Una cita para el conjunto de los españoles, claro está; no sólo para los catalanes. El desafío nos emplaza a todos: entidades, partidos, ciudadanos de España entera. En lo tocante a Cataluña, ya han dado su apoyo al acto Ciudadanos, PP, Vox y Valents. No hace falta decir que al PSC, en esta ocasión, no se le espera, ni siquiera en los minutos finales. Lo cual es consecuente con su contrastado nacionalismo y su responsabilidad primera –junto a aquel PSUC que tanto trabajó para hacer posible el pujolismo– en el modelo de inmersión lingüística obligatoria. Ignoro a estas alturas si los tres partidos de ámbito nacional antes citados van a estar representados también por sus máximos dirigentes estatales. Sería bueno que así fuera, porque realzaría el carácter nacional de la convocatoria y, sobre todo, el compromiso adquirido por cada una de esas fuerzas políticas con sus votantes, presentes y futuros.
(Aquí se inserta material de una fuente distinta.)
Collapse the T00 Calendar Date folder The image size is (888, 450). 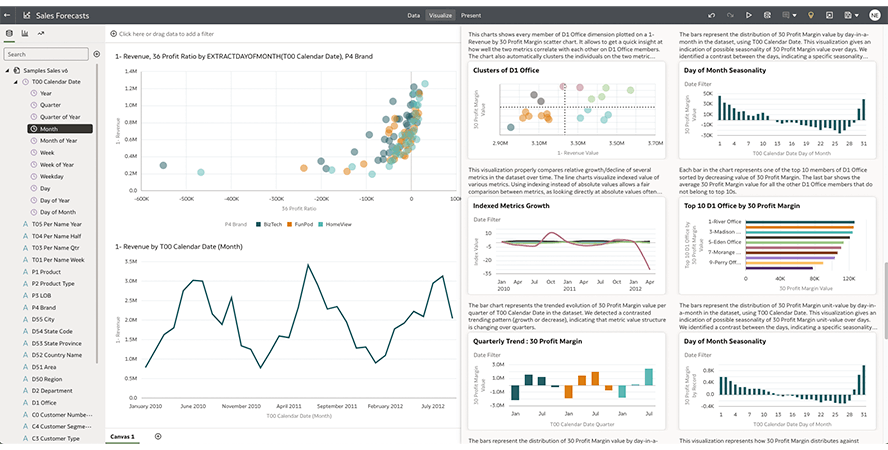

La labor de la sociedad civil, de la verdadera sociedad civil, la no subvencionada por el poder de turno –a propósito, no está de más recordar que Escuela de Todos no dispone de otro capital para organizar la producción de la manifestación que los donativos que recibe de particulares–, es empujar a los partidos a tomar decisiones que a menudo llevan en forma de promesas en sus respectivos programas electorales. A tomarlas y a no demorarlas más de la cuenta. Según apuntan todos los sondeos, es muy probable que dentro de año y medio tengamos en España un gobierno de color distinto al actual conformado por algunos de los tres partidos nacionales antes mencionados. Hasta entonces no quedará más remedio que ir recordando tanto como sea preciso la constante vulneración de la ley por parte del Gobierno la Generalidad y de cuantos ejecutivos autonómicos –como el de Baleares, por ejemplo– siguen la misma senda. Y cuando las urnas se pronuncien, habrá que exigir al nuevo gobierno de España el cumplimiento de los compromisos contraídos en este campo. O sea, las medidas imprescindibles y apremiantes para que nuestra lengua común no deje de ser nunca más, en el conjunto del territorio nacional, lengua vehicular de la enseñanza.

Ah, se me olvidaba: les espero el domingo 18 de septiembre en Barcelona, a las 12:30, en Arco de Triunfo. A poco que esté en sus manos acudir, no falten a la cita.